I want so much out of the next few years to graduate college this May and have anywhere to go from there. I want to be everywhere doing everything and never disappoint anyone

I wanted to avoid writing about it, but nothing else in my life is quite so significant and life altering. I miss being innocent and naive. I miss the optimism and utter lack of understanding for hatred that I had ‘till I was seventeen. Rape is an awful word. It’s a terrible feeling; It changes you and follows you around so closely that 4 ½ years later you can wake up from a random nightmare and struggle to look your boyfriend in the face because you just dreamt of such an awfully horrible thing being done to your body. I guess that’s the worst part about it—the fact that it’s never far from your thoughts. My family has suffered so much sexual abuse it’s unbelievable. I could be OK if it was just me. I can eventually come to understand the guy who decided to take what he wanted from me, even though he knew I didn’t want to give it.

This is all so jumbled—I get like that sometimes when I ramble.

I was two days away from my 17th birthday, in the basement of a friend’s house—watching a movie. We had been semi-friends for years. When he tried moving my hand where it didn’t belong I just pulled away. When he tugged my pants down I tried to pull them up but I wasn’t as strong. I didn’t scream. I didn’t fight. I just cried real quiet. I didn’t think that’s who I was.

I thought I was stronger.

My best friend was only 13 when it happened to her. She’d gotten separated from her friends and was found by a middle-aged horny as fuck wasted asshole who attacked her. She fought back and screamed and was choked nearly to death by him. She didn’t tell anyone for years. She wishes she didn’t fight back because she tried and failed and almost died.

You can’t win.

She’s my baby sister.

I was raised on Disney Princesses and ‘Leave it to Beaver.’ My parents are straight out of Pleasantville—very even tempered, very much in love; Everything that went wrong could be solved by brownies.

I love the world. I love people. I love being introduced to new things and dreaming about the future. But sometimes I’m alone in my car and I think about my sister, or me, or my Grandma who’s addicted to pain pills, and sleeps all day (scares the shit out of me because she was raped by her brother—I don’t want to turn out like that when I’m old) and my knuckles go white on the wheel and my stomach clenches and I know that I am capable of violence.
* * * * * * * * *
What to do
(A) List every thing that the personal essay's final paragraph says the writer loves.
(B) Pick up the personal essay where it stops, continuing from the sentence that ends "I know that I am capable of violence."
The records that follow are separate material and have no connection to the personal essay.

Information supplied
* * * * * * * * *
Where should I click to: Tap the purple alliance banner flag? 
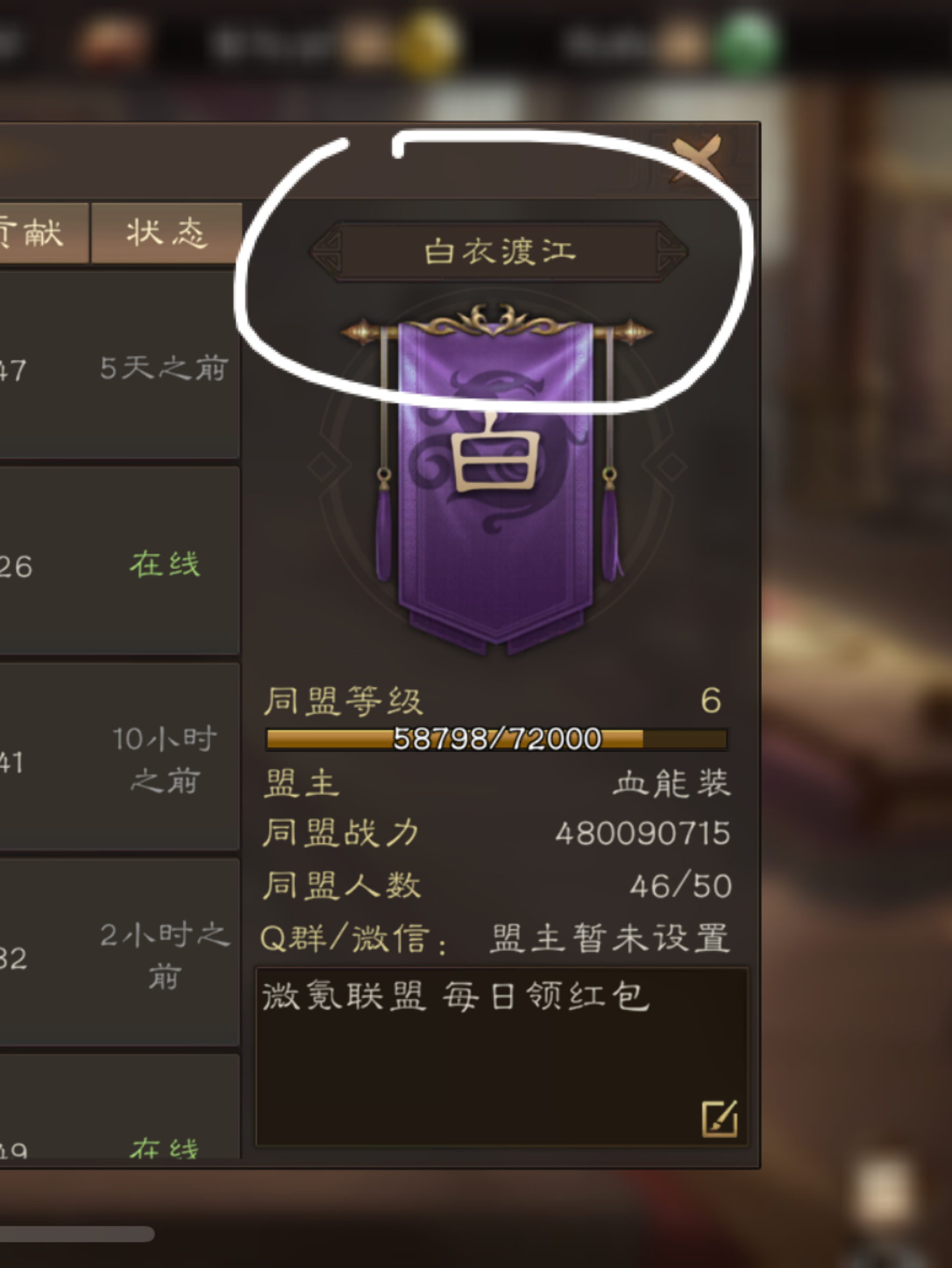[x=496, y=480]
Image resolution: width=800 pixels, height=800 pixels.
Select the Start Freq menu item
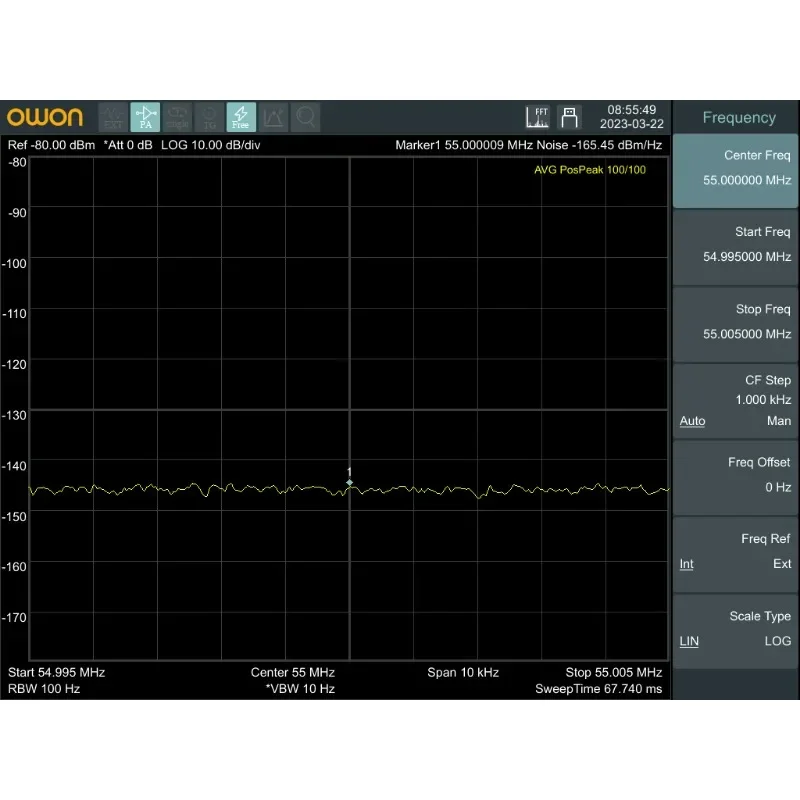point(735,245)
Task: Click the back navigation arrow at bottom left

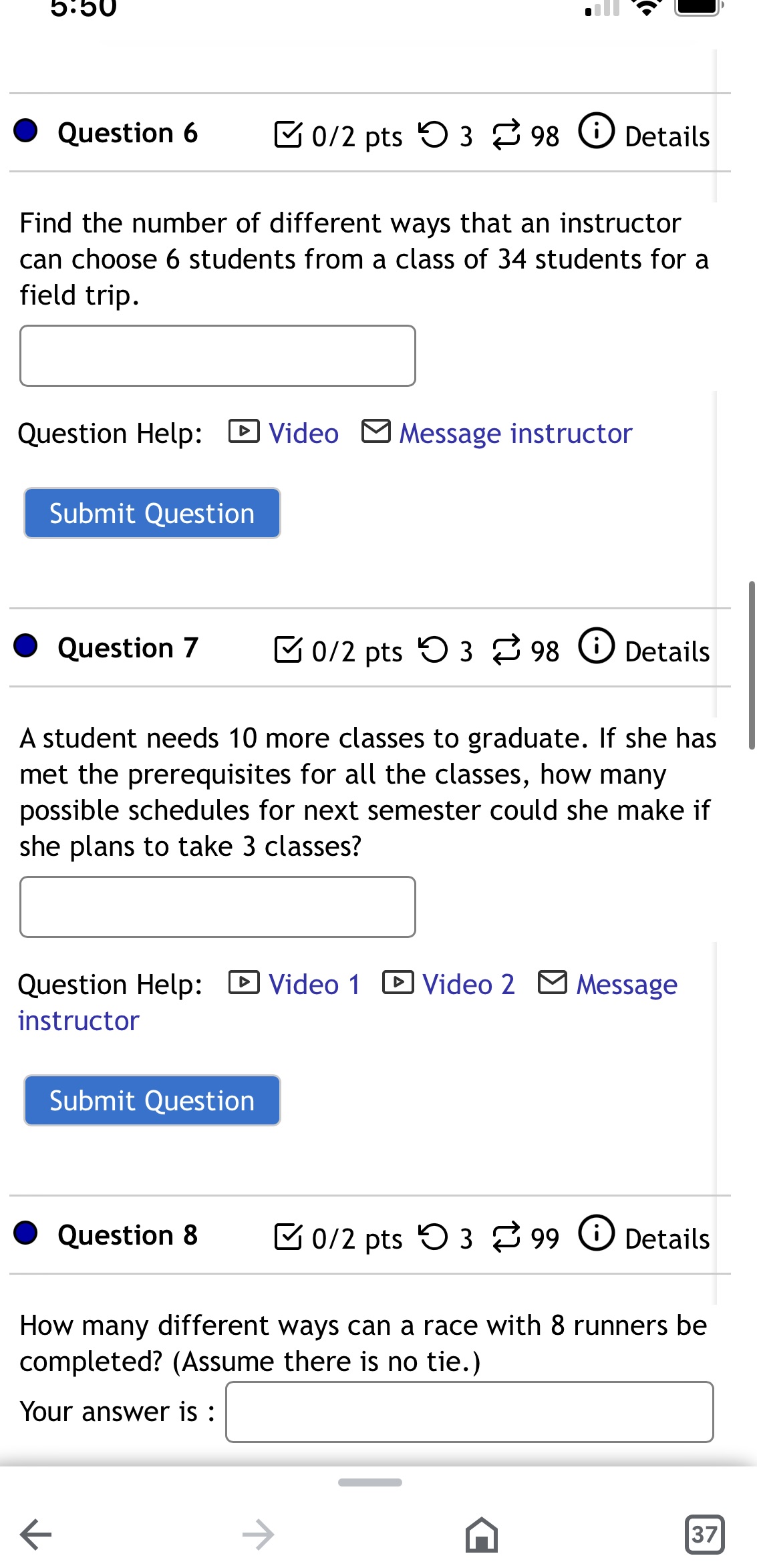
* * * * * * * * *
Answers for this exercise
(A)
- the world
- people
- being introduced to new things
- dreaming about the future

(B)
I miss being innocent and naive.

Entry #0146

I wish my mother would realize how much she has changed since she married her second husband. My sister and I are miserable, and she doesn’t care. But more than that, she is miserable. She cries all the time. She lies all the time, to him and to us. I don’t want him to ruin her. She complains to me, yes, even has threatened to leave him a few times. But she has never followed through. I hate that more than anything. The small hope I have that we might be happy again, right before she runs into his abusing arms again. She always thinks about tomorrow, when my sister and I will be out of the house at college, and how she will be all alone. But she doesn’t think about today.

Entry #0059

I just stopped myself from committing suicide. This is not the first time I’ve seriously considered expediting the whole pushing daisies scenario. I’ve never told anyone I’m that upset with myself and my life.

I believe in God and accept Jesus as my personal savior. Just sometime I feel like he put more faith in me than he intended. Figured why not meet him and ask him what the hell he was thinking.

But I didn’t. Now I’m here. And listening to The xx.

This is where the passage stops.